Bernstein's other major tasks will be to drive forward work on the national football centre at Burton – now named
St George's Park, and implement a review of international player development carried out by FA general secretary Alex Horne and Sir Trevor Brooking.
Horne added: "I very much look forward to working with David and together focusing on the priorities for the development of English football.
"We have a busy year ahead with work starting on St George's Park, the launch of the Women's Super League, England men's and women's teams competing in major competitions at a variety of age groups, and a drive to implement the recommendations of our review into international player development."
The Government have been keeping a close eye on the appointment – the governance of the FA is the subject of an inquiry by a committee of MPs in the New Year.
Bernstein's appointment has received approval from sports minister Hugh Robertson, however.
Robertson said: "I welcome the nomination. He has a strong background both in the business and football worlds and I wish him every success in the role.
"The challenge for him will be to build a stronger Football Association and develop our national game at all levels."
Bernstein's top five targets
THE ENGLAND MANAGER: Fabio Capello has only 18 months at most left in the job.

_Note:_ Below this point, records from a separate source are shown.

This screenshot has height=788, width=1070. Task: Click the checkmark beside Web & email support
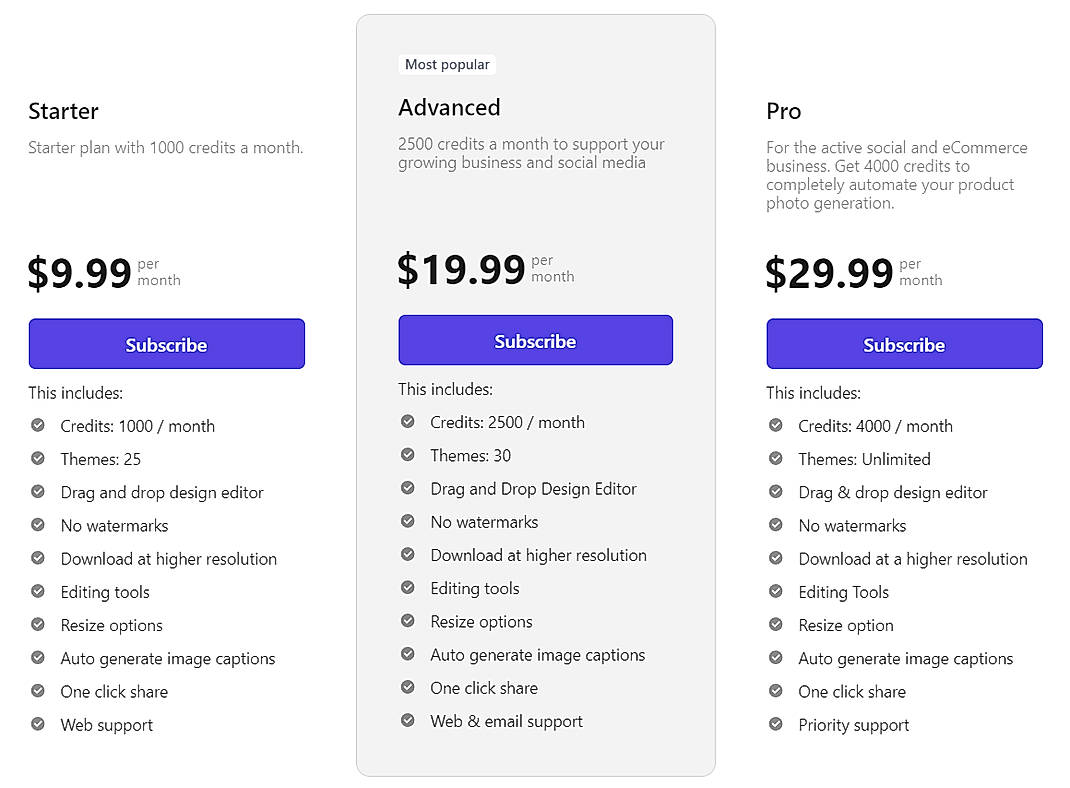pyautogui.click(x=407, y=721)
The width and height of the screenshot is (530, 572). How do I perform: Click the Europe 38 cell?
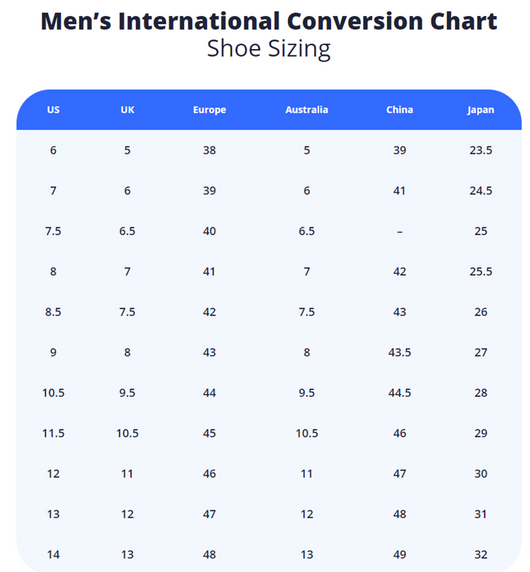click(209, 150)
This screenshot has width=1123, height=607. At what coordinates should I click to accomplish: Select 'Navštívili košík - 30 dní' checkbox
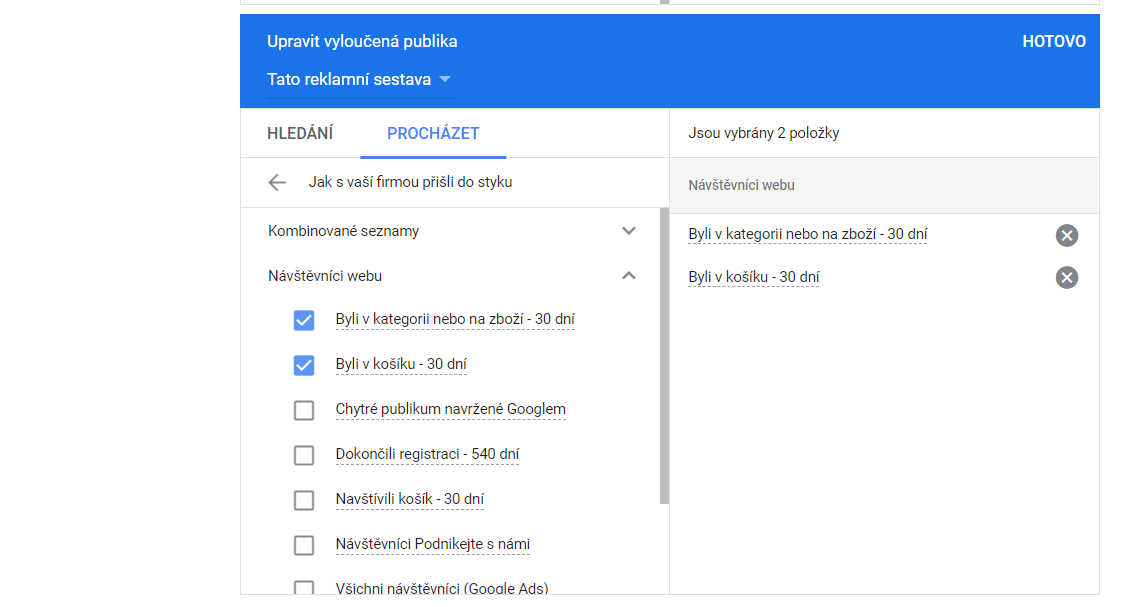click(304, 500)
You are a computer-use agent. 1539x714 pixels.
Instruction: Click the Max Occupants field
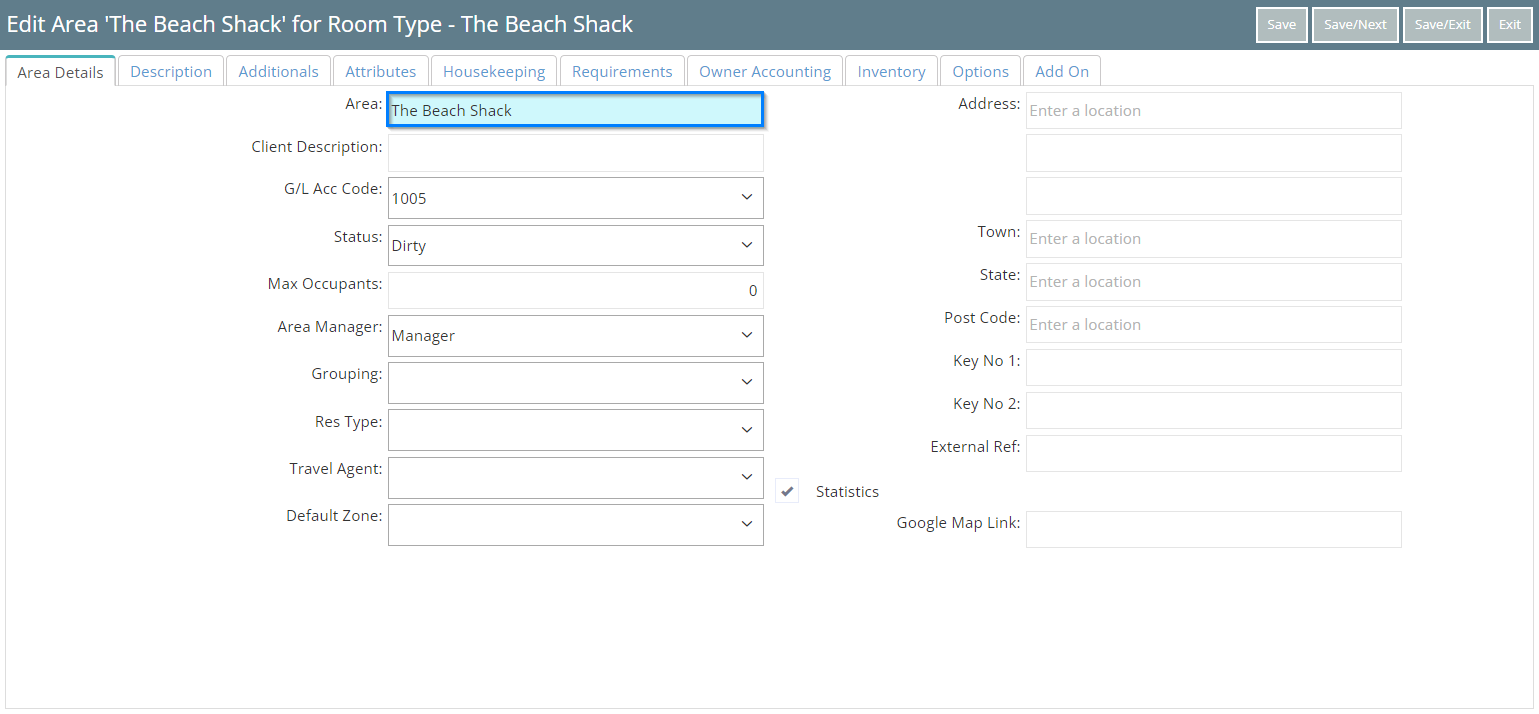pyautogui.click(x=575, y=291)
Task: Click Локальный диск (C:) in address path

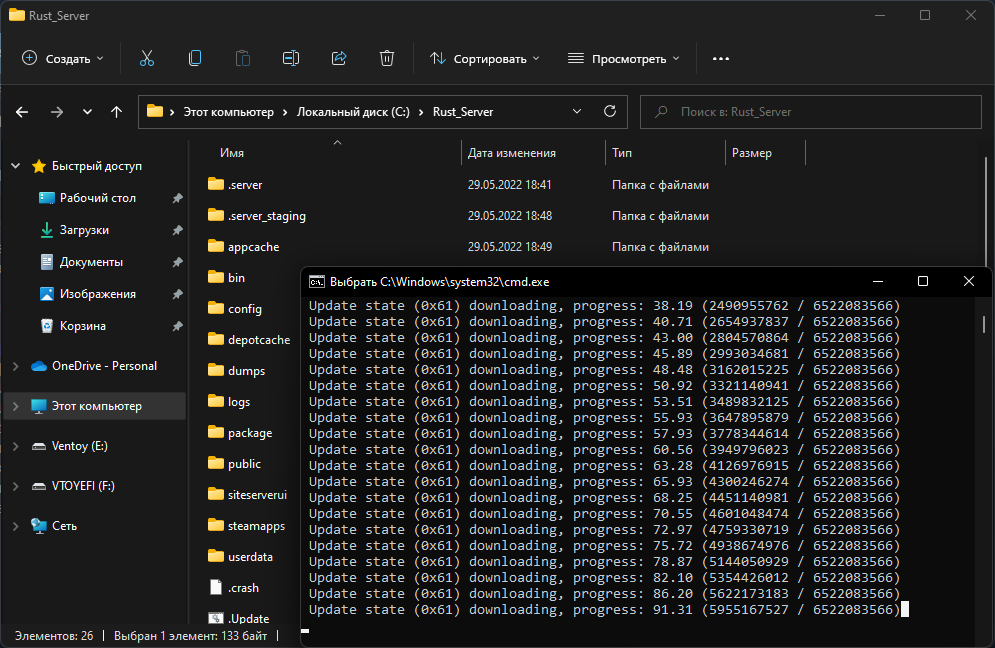Action: [356, 112]
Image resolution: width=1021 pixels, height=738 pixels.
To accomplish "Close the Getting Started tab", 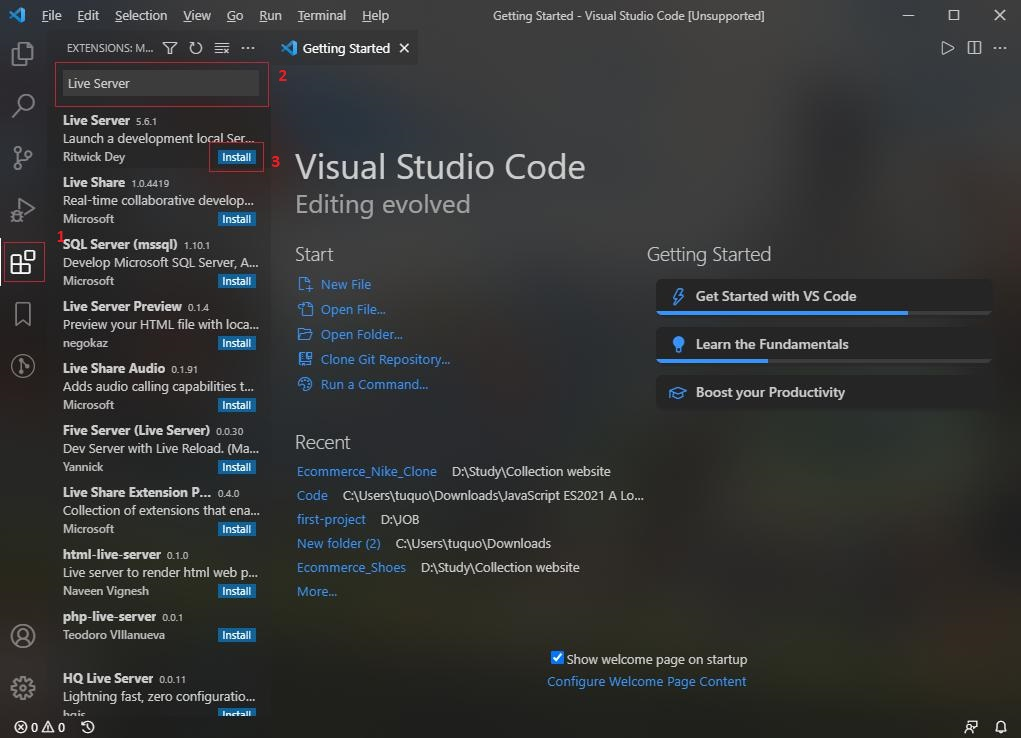I will pyautogui.click(x=404, y=48).
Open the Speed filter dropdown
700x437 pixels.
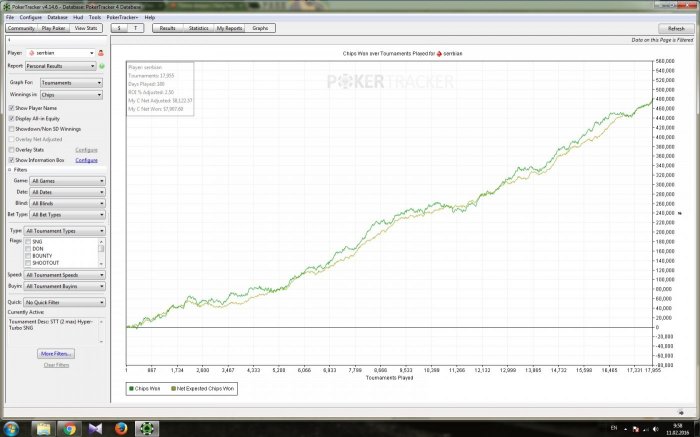(67, 274)
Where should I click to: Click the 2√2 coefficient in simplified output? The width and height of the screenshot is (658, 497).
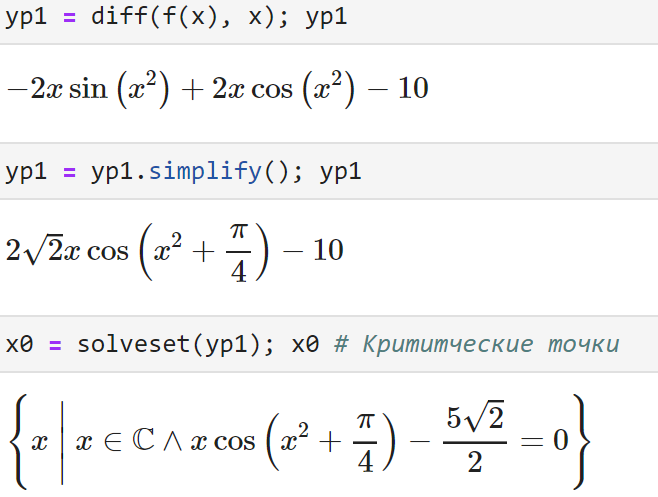click(x=33, y=250)
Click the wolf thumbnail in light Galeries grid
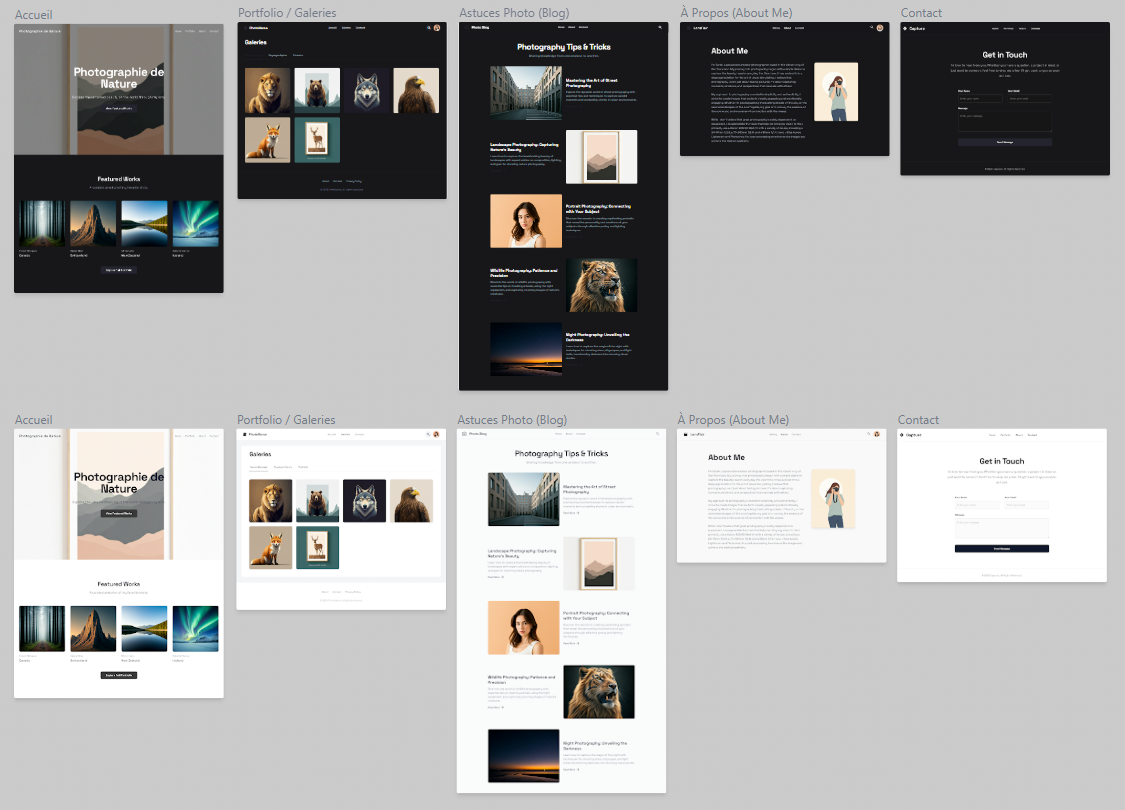Viewport: 1125px width, 810px height. pos(364,501)
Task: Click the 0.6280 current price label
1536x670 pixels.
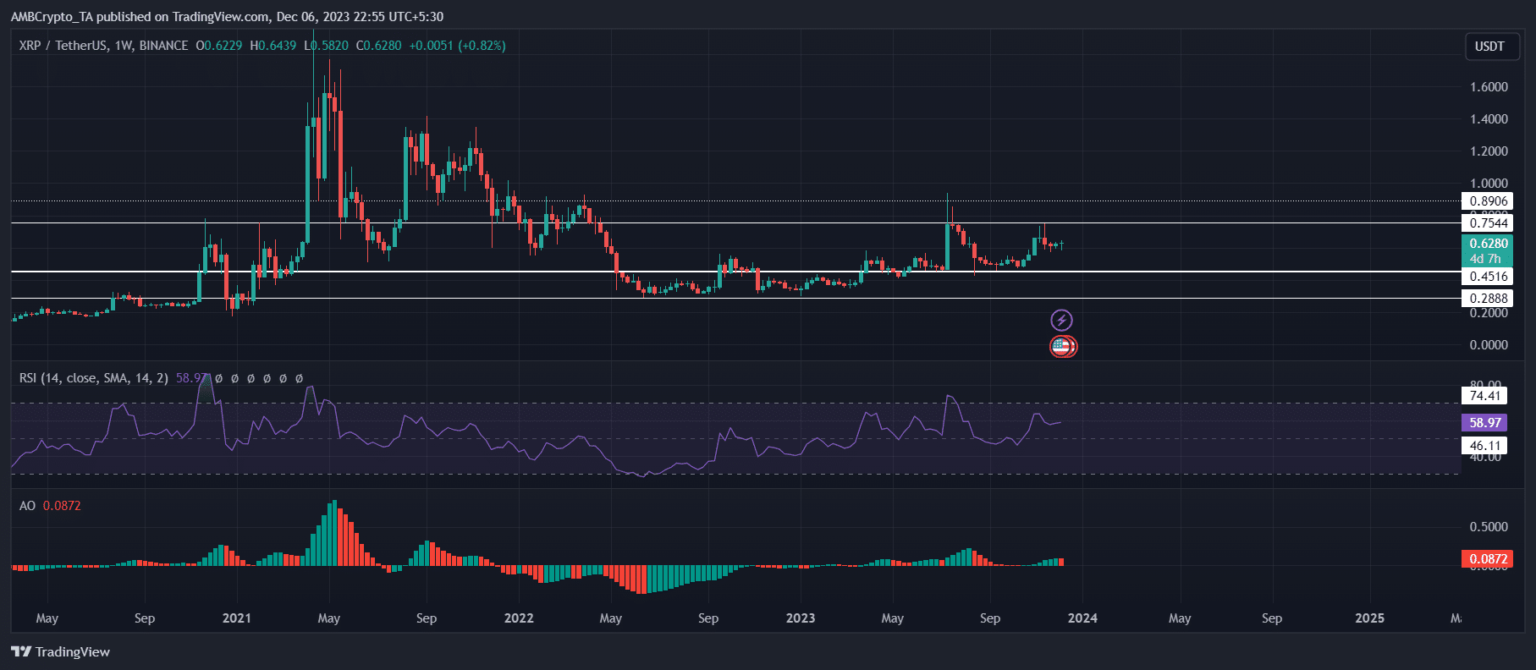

Bernstein will have to lead the debate over how Capello's successor is chosen, and whether he should be English.
INTERNATIONAL PLAYER DEVELOPMENT: Sir Trevor Brooking and FA general secretary Alex Horne have carried out a review of youth development following England's World Cup failure in the summer, and have made a number of recommendations for change.
NATIONAL FOOTBALL CENTRE, BURTON: Now renamed St George's Park, the FA have finally given the go-ahead to a 100m home for English football and a centre of coaching excellence.
FINANCES: The FA were hurt financially by the collapse of Setanta, leaving a 60m black hole, and they made a 3m loss for 2009.
GOVERNANCE: A committee of MPs is carrying out an inquiry into football governance, and the Government are keeping a close eye to ensure the FA is 'fit for purpose' and run more like a company than a gentlemen's club.